Die Geschichte des Ciro Immobile ist eine der etwas ausführlicher erzählten Episoden in dieser Collage aus kleinen, nur lose zusammenhängenden Szenen, die einzig ihr Bezug zum Fußball eint und die doch einen vielseitigen Blick auf die verschiedene Facetten dieses Sports wirft. Die antisemitische Beleidigung der Mutter eines anderen ehemaligen BVB-Spielers ist eine weitere solche Geschichte, und geradezu besinnlich wird es, wenn ein türkischstämmiger Spieler in der Ruhrpott-Siedlung, in der er aufgewachsen ist, seine Heimatgefühle thematisiert. Die Figur scheint der Biografie von Mesut Özil nachempfunden zu sein, aber selbstverständlich wird ein ehemaliger Schalker in Dortmund mehr verfremdet als die Helden des eigenen Vereins.
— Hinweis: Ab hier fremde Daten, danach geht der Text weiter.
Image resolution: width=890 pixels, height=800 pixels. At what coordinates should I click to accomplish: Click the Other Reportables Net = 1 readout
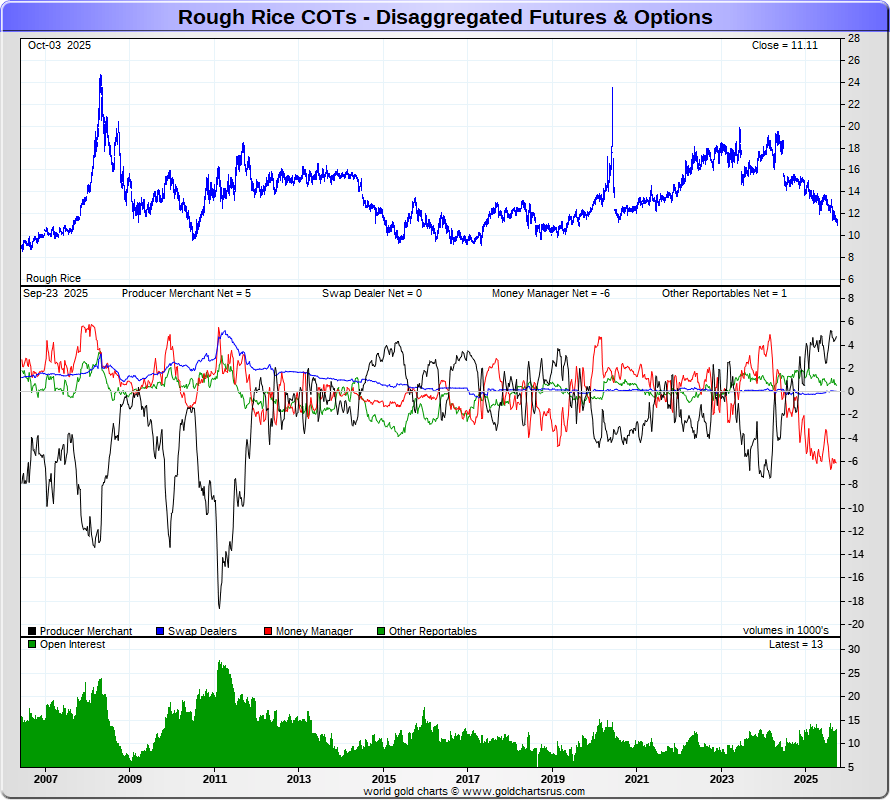[x=724, y=294]
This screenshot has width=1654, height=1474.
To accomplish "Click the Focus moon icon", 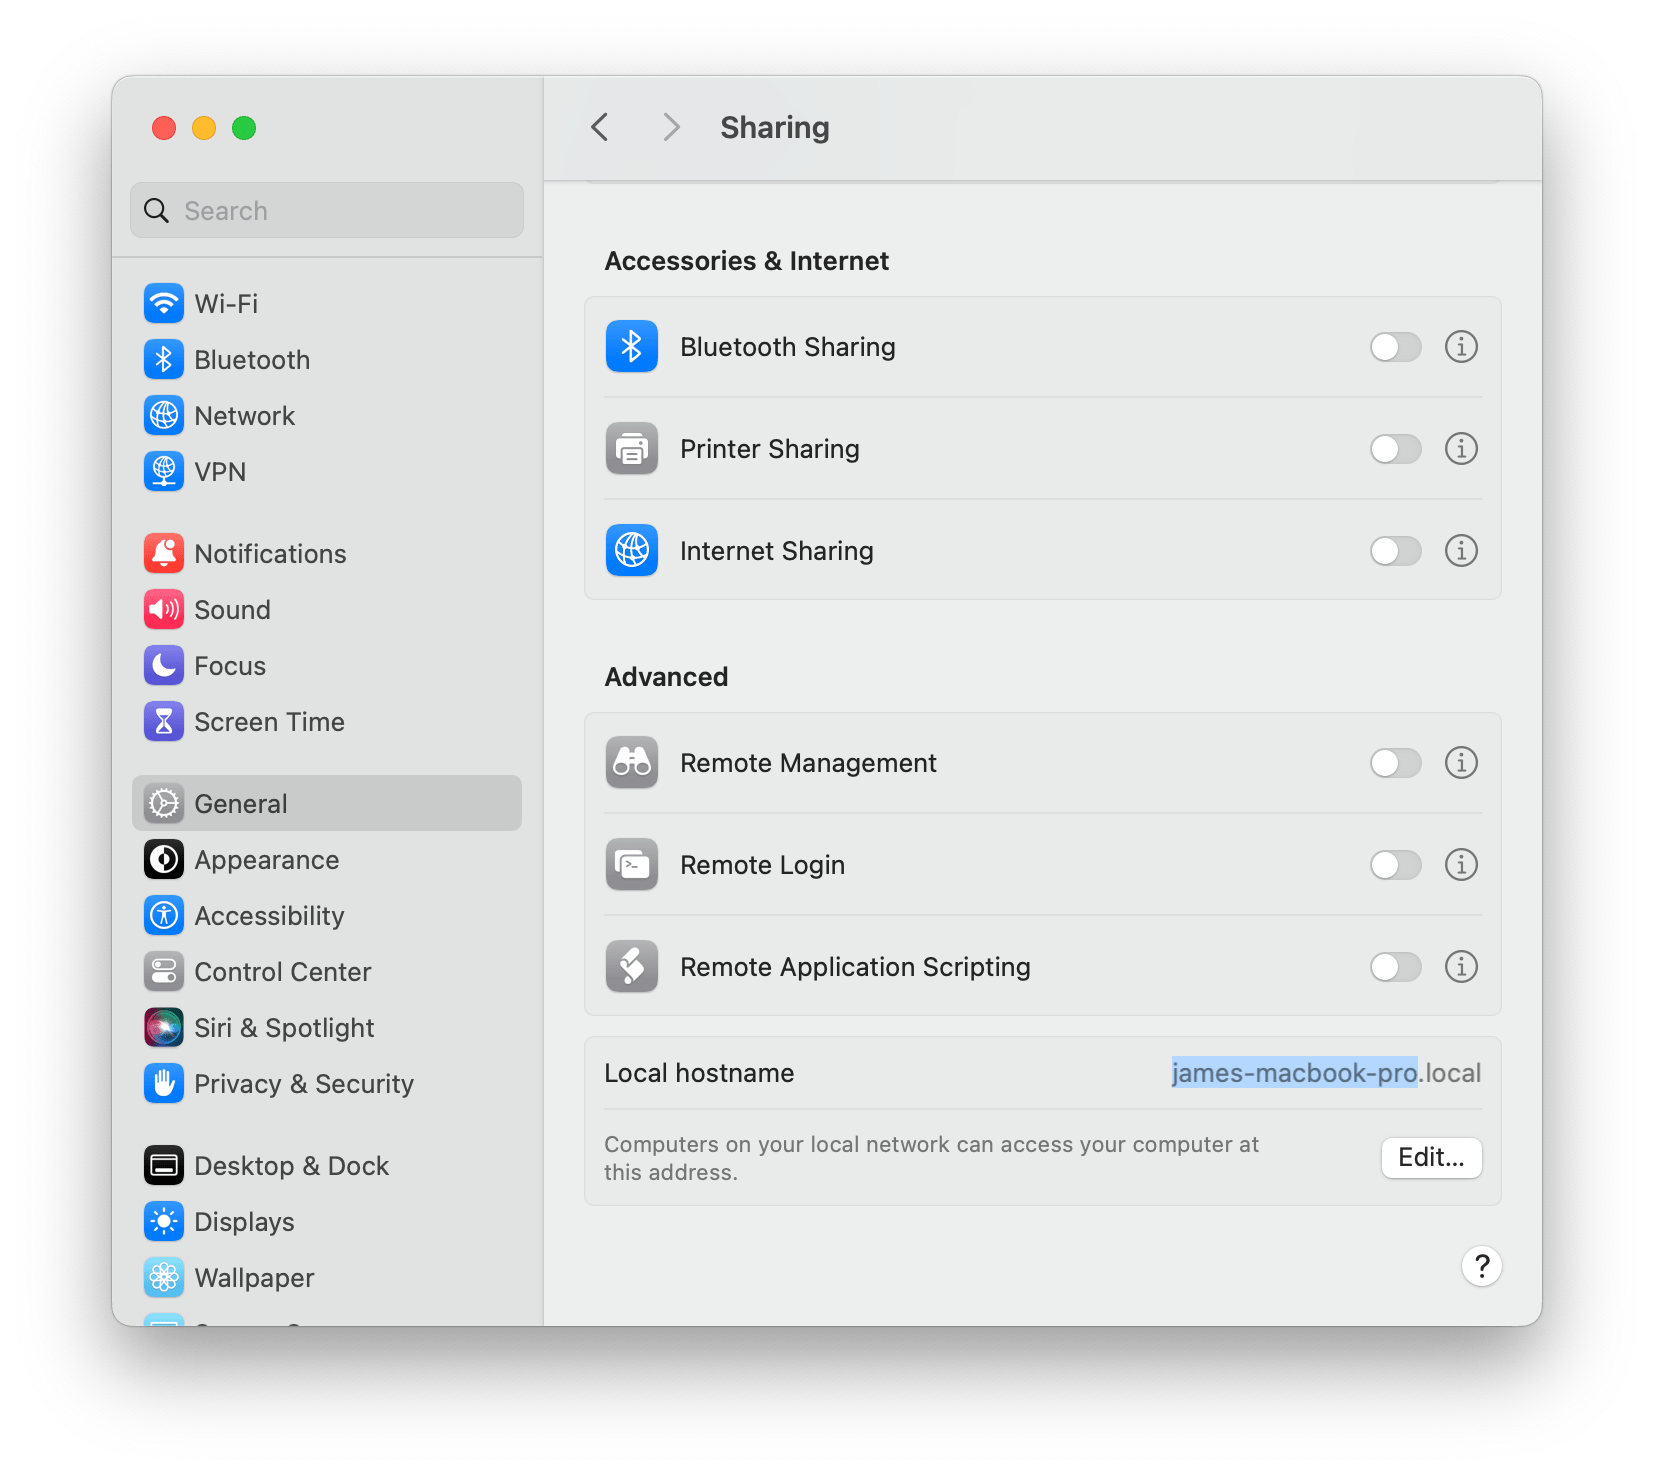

Immer wieder betont der Spieler, unpolitisch zu sein, doch steckt schon Thorsten Schmidts Anfangs-Monolog voller versteckter politischer Statements, und als die Unruhen im Istanbuler Gezi-Park ausbrechen, verlässt er fast die selbst auferlegte politische Neutralität. Es drängt etwas aus ihm heraus, doch der Spieler, der permanent in der Öffentlichkeit steht – und erst recht derjenige, der zwei verschiedenen Kulturen gerecht werden will -, ist nicht frei. Er hockt verängstigt auf seinem Sack voll Geld und steckt den Kopf in den Sand.
Ästhetisch folgt die unterhaltsame, aber bemerkenswert vielseitige Aufführung der Dramaturgie eines Fußballspiels. Sie beginnt mit einer Viertelstunde rasantem Klopp’schen Powerplay und geht dann mit druckvoller, aber kontrollierter Offensive weiter. Das blitzschnelle Umschaltspiel zwischen den verschiedenen Mannschaftsteilen bewältigen die Akteure inklusive Kostümwechsel im Akkord. Özil beruhigt zwischendurch einmal das Spiel und bringt eine intellektuellere Note ein, bevor am Ende eine etwas verquaste Spielanalyse im Stile eines kommunistischen Manifests zu dem Schluss kommt, wir würden besser alle selbst mehr Sport treiben. Und dann: singen alle noch einmal „You shall never walk alone“. Alle: die Elf, die nur Fünf sind, und die Zuschauer, die sich von ihren Plätzen erheben. Der Rezensent zögerte einen Moment – und beschloss dann, die gebotene Zurückhaltung des Kritikers aufzugeben. Er erhob sich – und haderte mit sich selbst, weil er seinen BVB-Schal zu Hause gelassen hatte.